Cerebral palsy (CP) is a condition that affects posture, movement and balance associated with an injury to the developing brain. The injury is static (does not worsen) and occurs before or during infancy. Scottish Rite for Children provides a multidisciplinary approach to care for children diagnosed with CP. Below are the most common terms used when our team is talking with patients and families about the condition.Â
Motor Difference
- Hypertonia – Increased muscle tone or a tendency for muscle to be tight.
- Hypotonia – Low muscle tone, or a tendency for muscles to be excessively relaxed.
- Dyskinesia – Excessive muscle movements.
- Spasticity – Muscle tightness that manifests as a catch and release when a limb is moved quickly about a joint. This type of muscle tightness is constant and consistent throughout the day.
- Dystonia – Muscle tightness that occurs because of unintended muscle activation. This type of muscle tightness can occur when an individual is trying to move other body parts or with certain emotions.
- Ataxia – Motor pattern that describes difficulties with balance and difficulty with performing smooth limb movements.
Anatomic Involvement
- Diplegic cerebral palsy – This term describes a motor difference that involves both legs.
- Hemiplegic cerebral palsy – This term describes a motor difference that involves one side of the body and including the leg and arm on the same side.
- Quadriplegic cerebral palsy – This term describes a motor difference that involves all four limbs.
- Triplegic cerebral palsy – This term describes a motor difference involves both legs, and one arm.
Motor Classification
- Gross Motor Functional Classification System (GMFCS) – This is a system used by clinicians to categorize how a person with CP moves and functions in different environments. It helps clinicians come up with treatment plans and anticipate changes that can occur in the body as the individual ages.

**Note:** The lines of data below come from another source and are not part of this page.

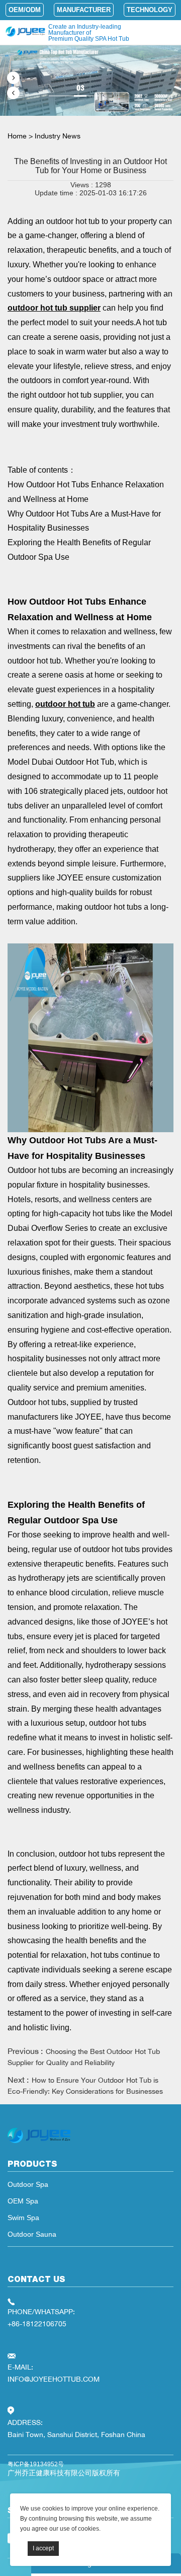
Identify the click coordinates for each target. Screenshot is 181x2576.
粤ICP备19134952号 (36, 2464)
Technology (149, 10)
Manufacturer (84, 10)
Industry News (57, 135)
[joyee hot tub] (39, 2143)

- GMFCS I – Individuals in this category of mobility are able to go walk around their environment with little to no help. They can go up and down stairs without holding on to a handrail.
- GMFCS II – Individuals in this category of mobility may need more help when walking on uneven surfaces or inclines and can go up and down stairs by using a handrail.
- GMFCS III – Individuals in this category of mobility use an assistive device to walk community distances, such as a walker or crutches. They may use a wheelchair for longer community distances
- GMFCS IV – Individuals in this category of mobility use a wheelchair for most of their mobility. They may be able to propel manual wheelchairs without any help, and they require little to no head and trunk support when sitting.
- GMFCS V – Individuals in this category of mobility use the wheelchair for all of their mobility. They may be able to drive a motorized wheelchair and typically need head and trunk support when sitting.
Related Neurologic Findings
- Periventricular Leukomalacia – This is a pattern that is seen on brain imaging that indicates scarring around the ventricles (the area of the brain that hold spinal fluid). It is usually associated with injury to the vessels around the ventricles in premature infants and affects both sides of the brain.
- Hydrocephalus – This is a finding on imaging that indicates that the ventricles are enlarged.
- Porencephaly – This is a pattern on brain imaging that indicates a local injury to a specific area of the brain. It usually affects only one side of the brain.
Related Orthopedic Diagnoses
- Contracture – This describes a limitation in range of motion at a joint. There are multiple factors that contribute to contractures.
- Hip migration – Tendency for the femur bone to become uncovered by the hip bone. This can occur in individuals with weakness or increased tone.
- Neuromuscular scoliosis – A curvature of the spine that is related to weak or spastic muscles.